En aquel baulcillo hay (entre otras cartas) correspondencias de la escuela primaria dedicadas a compañeritos que lo merecían, como ese que todos los años era elegido como “el mejor compañero”. También hay redacciones para mi señora preferida, para la celadora, para la directora estilo Tronchatoro, y hasta para la rubiecita de ojitos azules y mochila con rueditas (en una época donde eso era vanguardista) recién llegada de Buenos Aires y que, con su tonada citadina nos enamoró a varios. Recuerdo que esa niña tenía bonito hasta el apellido, de pronunciación italiana y que le calzaba justo con su hermosura a la altura de Valeria Mazza y su personalidad corleónica casi imperceptible. No pienso dar su nombre públicamente, pero si usted muchacha, se encuentra leyendo estas palabras y sabe de quién estoy hablando, pues pase por el archivo epistolar y reclame dichas redacciones que ya cuentan con más de 25 años de antigüedad en aquel baúl.

Una vez hice pública una carta abierta al intendente de mi ciudad, donde lo invitaba a declararse a favor de la despenalización de la marihuana, en tiempos donde presentarse como un fumón ante un pueblo conservador hasta las acequias, era como prenderse fuego con nafta y una cerilla en las afueras del municipio. Hoy, la marihuana está casi legalizada, y regularizado su autocultivo.

Para evitar ser tan «normal» y hacer un Curriculum Vitae, he escrito cartas para pedir trabajo, y también otras para renunciar a los mismos. Entre tantos destinatarios, les he dedicado palabras a Messi, a Marx, a Cortazar, al Che y como para no ser tan exitista, también le he escrito a ese músico que no logró el reconocimiento de la gente y que hoy duerme debajo del puente de la autopista 25 de Mayo.

Mediante cartas he comenzado y concluido amores. He deseado risas, y llantos. He sido bueno, y también sinceramente malo. Incluso también, he escrito cartas en nombre de otros para que estos logren sus objetivos de conquista o reconquista amorosa. Como cuando truequeaba escritos de amor con el sandwichero de la costanera de Puerto Madero a cambio de alguna minuta excesivamente saturada en grasas colesteleóricas.
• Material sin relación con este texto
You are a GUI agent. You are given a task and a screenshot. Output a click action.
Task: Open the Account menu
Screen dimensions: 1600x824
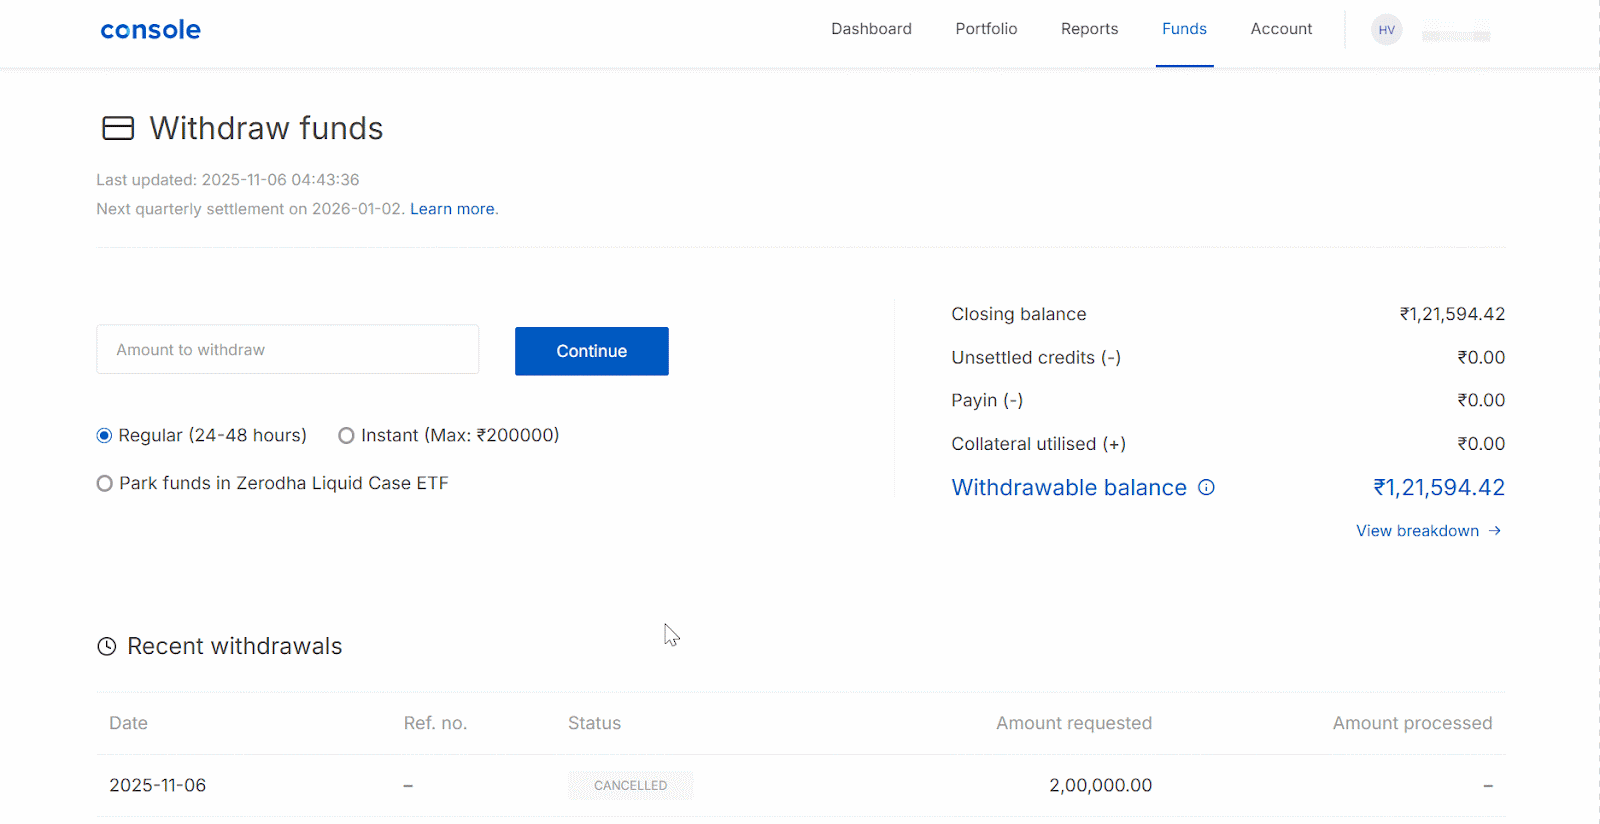[1281, 29]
En fin, hay cartas de todo tipo, tamaños y perfumes. A veces, cuando abro mi baúl, me siento como un Papá Noel en días previos a Nochebuena, y las revoleo hacia el cielo como si fuese un “susano”. No digo que ese sea mi tesoro, pero quien se anime a naufragar en esas aguas epistolares, conocerá la genuina esencia de un ser que siente que nació, y vivió anacrónico.